From: Sandy King (sanking@clemson.edu)
Date: 09/02/02-07:18:19 PM Z
Judy Seigel wrote:
>
>My question is, will "art critics" (not just photo nerds) of the future
>similarly proceed to take Ansel Adams seriously as more than "calendar
>artist"? What ideas will he carry forth beyond "ain't nature grand"?
>
The landscape work of Ansel Adams is the artistic culmination of an
impressive photographic tradition that began with the work of
photographers like Timothy O'Sullivan, William Bell, Carelton
Watkins, William Henry Jackson and others. None of Adams'
predecessors, I think, would have been in the least ashamed to have
been labeled a "calendar artist." In fact, most of these
photographers made their living selling postcard work, and were happy
to do so. They were PHOTOGRAPHERS and they were ARTISTS and they
shared common interests: a deep awe and reverence for the natural
landscape, and a desire to share that vision with other Americans.

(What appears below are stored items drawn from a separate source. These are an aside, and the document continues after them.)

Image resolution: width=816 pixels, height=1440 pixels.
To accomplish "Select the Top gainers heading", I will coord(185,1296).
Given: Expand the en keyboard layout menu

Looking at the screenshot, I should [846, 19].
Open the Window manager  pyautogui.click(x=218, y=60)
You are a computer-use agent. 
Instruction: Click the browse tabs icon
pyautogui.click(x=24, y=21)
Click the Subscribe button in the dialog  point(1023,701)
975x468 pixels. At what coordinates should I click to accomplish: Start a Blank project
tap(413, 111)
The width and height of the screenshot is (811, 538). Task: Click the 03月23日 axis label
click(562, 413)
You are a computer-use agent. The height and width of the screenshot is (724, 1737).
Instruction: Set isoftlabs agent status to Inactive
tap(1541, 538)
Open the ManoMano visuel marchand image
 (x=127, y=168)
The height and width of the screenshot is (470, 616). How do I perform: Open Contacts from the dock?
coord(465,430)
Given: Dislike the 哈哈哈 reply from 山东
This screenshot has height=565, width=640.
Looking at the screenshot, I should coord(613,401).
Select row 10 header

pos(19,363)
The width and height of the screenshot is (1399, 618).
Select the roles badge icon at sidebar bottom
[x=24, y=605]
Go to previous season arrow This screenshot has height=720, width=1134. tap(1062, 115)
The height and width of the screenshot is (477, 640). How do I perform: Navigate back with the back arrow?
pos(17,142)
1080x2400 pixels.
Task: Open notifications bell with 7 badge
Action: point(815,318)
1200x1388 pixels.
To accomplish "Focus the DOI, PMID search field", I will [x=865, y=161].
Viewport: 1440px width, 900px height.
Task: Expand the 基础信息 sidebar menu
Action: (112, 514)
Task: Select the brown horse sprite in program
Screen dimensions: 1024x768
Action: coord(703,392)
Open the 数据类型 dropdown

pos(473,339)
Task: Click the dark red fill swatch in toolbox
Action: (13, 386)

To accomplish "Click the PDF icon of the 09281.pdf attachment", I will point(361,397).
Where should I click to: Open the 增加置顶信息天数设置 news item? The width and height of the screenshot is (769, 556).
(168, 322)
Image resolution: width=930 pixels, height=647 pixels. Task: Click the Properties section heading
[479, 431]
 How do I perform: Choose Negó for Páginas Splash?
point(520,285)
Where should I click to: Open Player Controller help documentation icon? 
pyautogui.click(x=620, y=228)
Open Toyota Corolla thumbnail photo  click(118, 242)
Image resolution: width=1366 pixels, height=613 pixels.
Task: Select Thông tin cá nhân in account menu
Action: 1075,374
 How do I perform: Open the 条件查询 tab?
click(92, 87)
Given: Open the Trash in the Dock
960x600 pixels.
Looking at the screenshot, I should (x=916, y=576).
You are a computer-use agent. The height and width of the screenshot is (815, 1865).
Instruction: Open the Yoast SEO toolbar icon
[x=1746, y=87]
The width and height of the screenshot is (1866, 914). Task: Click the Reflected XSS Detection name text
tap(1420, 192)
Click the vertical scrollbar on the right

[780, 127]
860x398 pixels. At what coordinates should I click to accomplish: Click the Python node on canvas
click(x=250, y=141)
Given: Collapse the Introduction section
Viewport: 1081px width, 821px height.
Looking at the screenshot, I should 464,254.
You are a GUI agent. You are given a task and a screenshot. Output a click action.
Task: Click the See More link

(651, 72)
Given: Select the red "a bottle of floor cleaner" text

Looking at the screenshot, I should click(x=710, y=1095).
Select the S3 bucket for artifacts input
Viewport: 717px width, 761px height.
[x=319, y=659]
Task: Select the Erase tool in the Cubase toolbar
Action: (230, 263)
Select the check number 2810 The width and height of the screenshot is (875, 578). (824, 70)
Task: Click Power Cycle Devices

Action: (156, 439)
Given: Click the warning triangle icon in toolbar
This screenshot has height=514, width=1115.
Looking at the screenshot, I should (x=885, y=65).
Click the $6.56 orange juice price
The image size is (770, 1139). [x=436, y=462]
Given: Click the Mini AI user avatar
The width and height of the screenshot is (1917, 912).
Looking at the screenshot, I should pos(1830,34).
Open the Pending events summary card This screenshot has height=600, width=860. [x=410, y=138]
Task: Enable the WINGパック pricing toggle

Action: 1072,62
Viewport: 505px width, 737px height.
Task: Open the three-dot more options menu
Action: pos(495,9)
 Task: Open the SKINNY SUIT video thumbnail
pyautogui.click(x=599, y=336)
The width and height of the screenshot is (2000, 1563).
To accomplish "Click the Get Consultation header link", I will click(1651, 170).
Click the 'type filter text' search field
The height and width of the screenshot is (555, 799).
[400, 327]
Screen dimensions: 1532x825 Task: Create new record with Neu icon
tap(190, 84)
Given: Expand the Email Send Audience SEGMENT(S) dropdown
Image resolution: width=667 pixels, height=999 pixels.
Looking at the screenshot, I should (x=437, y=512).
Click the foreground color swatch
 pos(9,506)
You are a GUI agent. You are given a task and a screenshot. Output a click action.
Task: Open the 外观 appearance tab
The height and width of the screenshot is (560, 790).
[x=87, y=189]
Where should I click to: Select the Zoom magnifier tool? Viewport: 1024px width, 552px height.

And we are greatly indebted to them for their vision, for it resulted
in the saving of large expanses of the country for future generations
through the creation of national parks such as Yosemite, Yellowstone,
etc. I regret that none of these photographers worked in my native
Louisiana. If they had they might have photographed and helped to
preserve the old grown Cyprus forests of the Atchafalaya bassin.
Happily this landscape tradition lives on today, mostly in color, in
the work of photographers like David Muench, Jack Dykinga, and
numerous others.
Were I Ansel's ghost I should not be at all concerned about the
opinion of those art critics of today whose ignorance or blindness
makes them unable to understand or appreciate his work, or that
future art critics will not take him seriously. I think it much more
likely that a hundred years from today Ansel Admas will be seen as
one of the most important and influential photographers in the
history of the medium, when the world will have long forgotten the
photography of some of today's artist hacks, whose work has been
promoted in the contemporary period by the so-called "art critics".